The assessment of the comparability of FMCLA and FMCE is not exact or based on a statistical test but rather is a judgment based on a number of lines of evidence. We anticipate having an initial judgment in the first half of 2021; we will report it here and in the peer-reviewed literature.
It is important to underscore that assessment of cognitive expertise is only 1 part of board certification by the ABFM. In addition to cognitive expertise, as measured by FMCE or FMCLA, we expect successful candidates to meet our standards for professionalism (a full, active and unrestricted license), to demonstrate commitment to lifelong learning and self-assessment through ongoing continuing medical education and Knowledge Self-Assessment activities, and achieve at least 1 performance improvement activity every 3 years if clinically active.

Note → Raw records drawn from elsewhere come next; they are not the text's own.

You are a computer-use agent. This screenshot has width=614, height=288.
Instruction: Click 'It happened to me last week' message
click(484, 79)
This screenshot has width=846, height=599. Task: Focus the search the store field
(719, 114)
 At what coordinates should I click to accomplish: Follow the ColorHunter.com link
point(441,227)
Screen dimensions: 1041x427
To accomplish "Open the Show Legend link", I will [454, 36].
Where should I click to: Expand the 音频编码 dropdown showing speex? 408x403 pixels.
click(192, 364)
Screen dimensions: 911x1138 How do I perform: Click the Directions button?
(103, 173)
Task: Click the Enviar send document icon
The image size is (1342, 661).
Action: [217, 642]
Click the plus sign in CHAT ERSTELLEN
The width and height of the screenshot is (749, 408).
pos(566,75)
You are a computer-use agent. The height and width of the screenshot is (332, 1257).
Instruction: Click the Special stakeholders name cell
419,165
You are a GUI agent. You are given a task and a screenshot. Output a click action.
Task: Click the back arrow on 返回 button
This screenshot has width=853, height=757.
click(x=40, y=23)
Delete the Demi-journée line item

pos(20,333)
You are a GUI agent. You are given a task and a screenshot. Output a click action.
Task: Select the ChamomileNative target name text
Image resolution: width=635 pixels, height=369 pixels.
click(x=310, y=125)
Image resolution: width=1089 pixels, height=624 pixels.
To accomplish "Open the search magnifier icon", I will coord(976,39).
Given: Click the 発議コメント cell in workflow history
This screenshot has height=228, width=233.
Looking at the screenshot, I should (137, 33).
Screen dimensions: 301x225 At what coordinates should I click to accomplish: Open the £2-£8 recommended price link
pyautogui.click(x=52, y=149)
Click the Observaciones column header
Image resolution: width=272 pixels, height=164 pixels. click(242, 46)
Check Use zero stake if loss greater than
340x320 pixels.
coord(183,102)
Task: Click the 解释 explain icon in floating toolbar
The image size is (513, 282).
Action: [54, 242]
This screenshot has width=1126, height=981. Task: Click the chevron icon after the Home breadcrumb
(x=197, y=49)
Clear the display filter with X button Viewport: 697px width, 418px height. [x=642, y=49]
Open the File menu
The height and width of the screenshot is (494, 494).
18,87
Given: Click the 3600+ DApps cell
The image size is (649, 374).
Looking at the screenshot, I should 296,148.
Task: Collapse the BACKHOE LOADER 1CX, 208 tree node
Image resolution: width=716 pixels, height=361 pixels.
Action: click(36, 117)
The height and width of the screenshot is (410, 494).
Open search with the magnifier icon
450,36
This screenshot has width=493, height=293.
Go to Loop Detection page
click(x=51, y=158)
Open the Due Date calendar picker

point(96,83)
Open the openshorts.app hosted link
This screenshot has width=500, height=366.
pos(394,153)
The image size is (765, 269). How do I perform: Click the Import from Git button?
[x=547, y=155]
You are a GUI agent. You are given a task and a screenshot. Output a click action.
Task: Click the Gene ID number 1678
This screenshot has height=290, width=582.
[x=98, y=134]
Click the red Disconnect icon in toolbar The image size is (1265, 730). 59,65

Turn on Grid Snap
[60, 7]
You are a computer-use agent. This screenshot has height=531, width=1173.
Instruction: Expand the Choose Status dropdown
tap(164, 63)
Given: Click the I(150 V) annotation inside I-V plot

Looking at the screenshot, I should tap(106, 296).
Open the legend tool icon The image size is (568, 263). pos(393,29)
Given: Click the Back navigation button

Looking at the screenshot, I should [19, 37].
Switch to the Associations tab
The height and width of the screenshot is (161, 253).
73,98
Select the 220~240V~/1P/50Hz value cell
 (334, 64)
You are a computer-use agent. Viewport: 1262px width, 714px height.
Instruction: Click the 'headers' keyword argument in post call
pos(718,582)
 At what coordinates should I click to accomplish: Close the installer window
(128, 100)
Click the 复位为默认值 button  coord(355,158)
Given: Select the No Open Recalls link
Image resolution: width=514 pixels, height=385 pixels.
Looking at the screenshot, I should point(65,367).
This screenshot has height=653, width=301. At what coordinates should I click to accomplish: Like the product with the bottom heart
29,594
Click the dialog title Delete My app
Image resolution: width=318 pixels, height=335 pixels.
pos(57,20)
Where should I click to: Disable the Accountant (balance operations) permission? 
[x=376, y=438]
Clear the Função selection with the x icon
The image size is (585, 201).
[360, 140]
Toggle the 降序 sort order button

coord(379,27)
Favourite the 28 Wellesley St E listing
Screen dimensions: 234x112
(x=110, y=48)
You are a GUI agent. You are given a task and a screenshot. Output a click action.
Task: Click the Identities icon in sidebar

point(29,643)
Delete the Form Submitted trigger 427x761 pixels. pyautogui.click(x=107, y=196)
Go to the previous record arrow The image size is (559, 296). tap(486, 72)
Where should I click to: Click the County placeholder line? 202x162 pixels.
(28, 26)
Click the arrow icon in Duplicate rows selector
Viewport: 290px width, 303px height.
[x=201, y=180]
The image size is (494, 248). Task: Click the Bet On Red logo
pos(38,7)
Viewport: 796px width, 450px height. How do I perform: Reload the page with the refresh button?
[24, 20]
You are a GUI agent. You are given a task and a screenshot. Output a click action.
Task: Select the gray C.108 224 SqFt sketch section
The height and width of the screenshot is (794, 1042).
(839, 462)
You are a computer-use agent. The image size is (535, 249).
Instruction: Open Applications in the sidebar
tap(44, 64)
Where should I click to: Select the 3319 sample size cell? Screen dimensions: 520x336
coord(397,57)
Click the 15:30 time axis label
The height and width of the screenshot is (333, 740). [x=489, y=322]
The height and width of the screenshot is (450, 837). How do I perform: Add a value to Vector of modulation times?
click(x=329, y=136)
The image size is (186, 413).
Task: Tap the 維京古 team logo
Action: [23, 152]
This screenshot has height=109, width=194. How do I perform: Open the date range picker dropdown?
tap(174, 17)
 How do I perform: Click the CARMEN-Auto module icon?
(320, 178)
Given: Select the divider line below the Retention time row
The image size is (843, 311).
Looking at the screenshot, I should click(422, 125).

In a given year, only a small percentage of diplomates lose their certificates but as the result of each part of the portfolio. For example, in 2018, 0.09% lost their certificate due to a lapse of professionalism, 0.7% because of Knowledge Self-Assessment, 6% either did not take or did not pass the examination, and 1.0% did not do the performance improvement activity. So, the examination is an important hurdle but not the only hurdle.
Board certification continues to play an important role in protecting the public. Although the vast majority of physicians provide quality care and stay up to date, there is a small percentage of physicians who are responsible for a disproportionately large number of problems. Recent studies have reported that 1% of US physicians are responsible for one-third of paid medical malpractice claims,8 that 3% of the Australian medical workforce accounted for 49% of complaints,9 and that 10% of Canadian physicians accounted for 20% of licensure actions.10 Medical certification provides a standardized, unbiased, third-party attestation that a physician is meaningfully and successfully engaged in all the activities that the profession considers crucial for meeting professional standards.
The ABFM has a proud 50-year tradition of thoughtfully considering the rationale for changes in our certification program before implementing them. Our overall and ongoing goal is to demonstrate the value and validity of our certification program to the public, to our diplomates, and to the family medicine community. In the case of FMCLA, our first concern must be the comparability with FMCE to assess cognitive expertise and, thereby, to protect the public. We look forward to reporting back to you what we find. What we have described here is just the beginning.
Notes
Conflict of interest: The authors are employees of the ABFM.